Sina Akbarian 1,2, Ghazaleh Delfi 1,2, Kaiyin Zhu 1, Azadeh Yadollahi 1,2, Babak Taati 1,2,3,4
1 Toronto Rehabilitation Institute, University Health Network
2 Institute of Biomaterials and Biomedical Engineering, University of Toronto
3 Department of Computer Science, University of Toronto
4 Vector Institute, Toronto, Ontario, Canada
Abstract
Obstructive sleep apnea (OSA) is a respiratory disorder characterized by interruption to breathing during sleep. It is estimated that about 10% of the population suffer from OSA. OSA is a risk factor for cardiovascular diseases, stroke, and abnormal glucose metabolism. A recent study found that the overall healthcare costs of untreated OSA patients were nearly 25% higher than those patients undergoing treatment. The severity of OSA is often associated with sleeping in the supine body position. In addition, changing the head position to lateral also plays an important role in decreasing the OSA. Positional therapy could have an impact on decreasing the occurrence of OSA. Positional therapy involves wearing items, such as backpack, to encourage sleeping in the lateral position. Although positional therapy is simple, its limitation is that it is difficult or even impossible to know for certain whether the patient remained in the desired position throughout the night. Therefore, monitoring the head/body position could provide feedback to patients and physicians. In addition, analyzing changes in sleep position could have applications in assessing sleep quality.
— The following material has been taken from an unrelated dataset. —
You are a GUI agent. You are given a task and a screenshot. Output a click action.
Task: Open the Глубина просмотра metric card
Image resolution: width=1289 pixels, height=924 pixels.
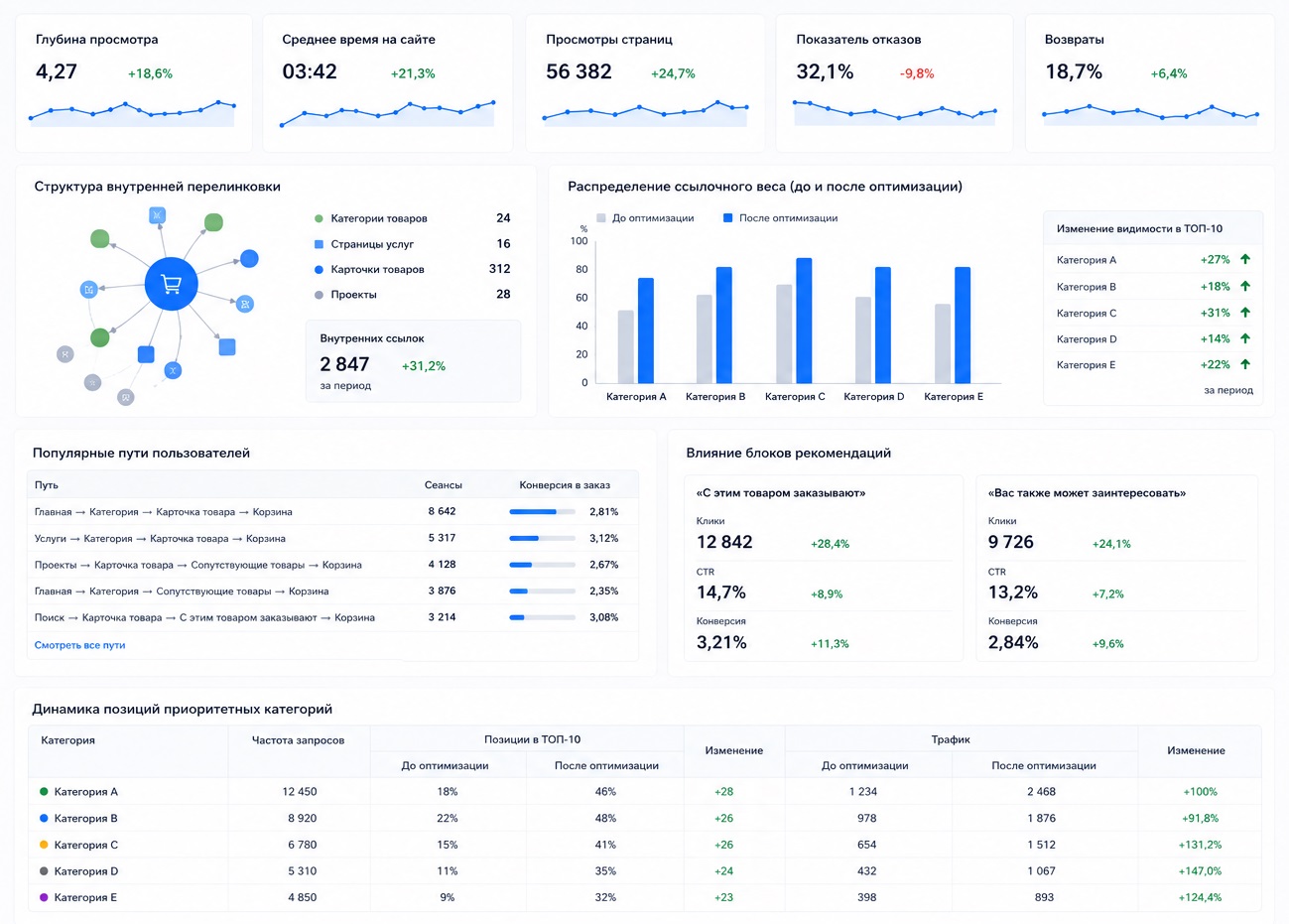click(x=134, y=83)

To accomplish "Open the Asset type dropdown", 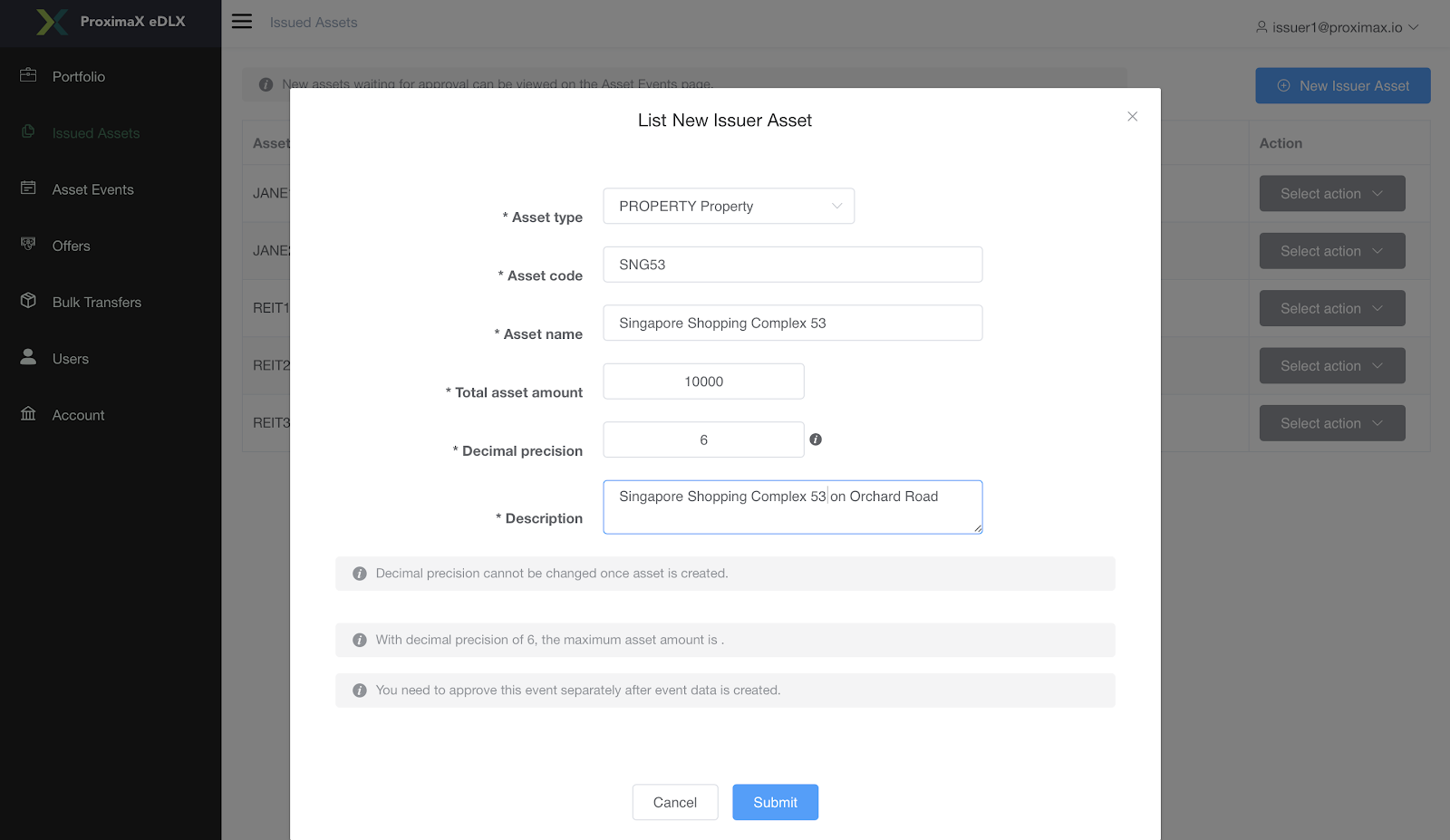I will click(728, 207).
In this work, three approaches were used to detect head position during sleep. In the first two, supervised classifiers were trained to estimate head position based on features extracted from infrared images. In the third method, three different convolutional neural network structures were trained to predict head position during sleep. To detect body position, the same convolutional neural network architectures were trained. The models were trained on overnight sleeping data of 15 participants with OSA and tested on overnight sleeping data of 19 participants with OSA, collected in a different laboratory room. The best performing (DarkNet19) correctly estimated lateral vs. supine head position with 92% accuracy and 94% F1-Score, and the lateral vs. supine body position with 87% accuracy, and 87% F1-Score.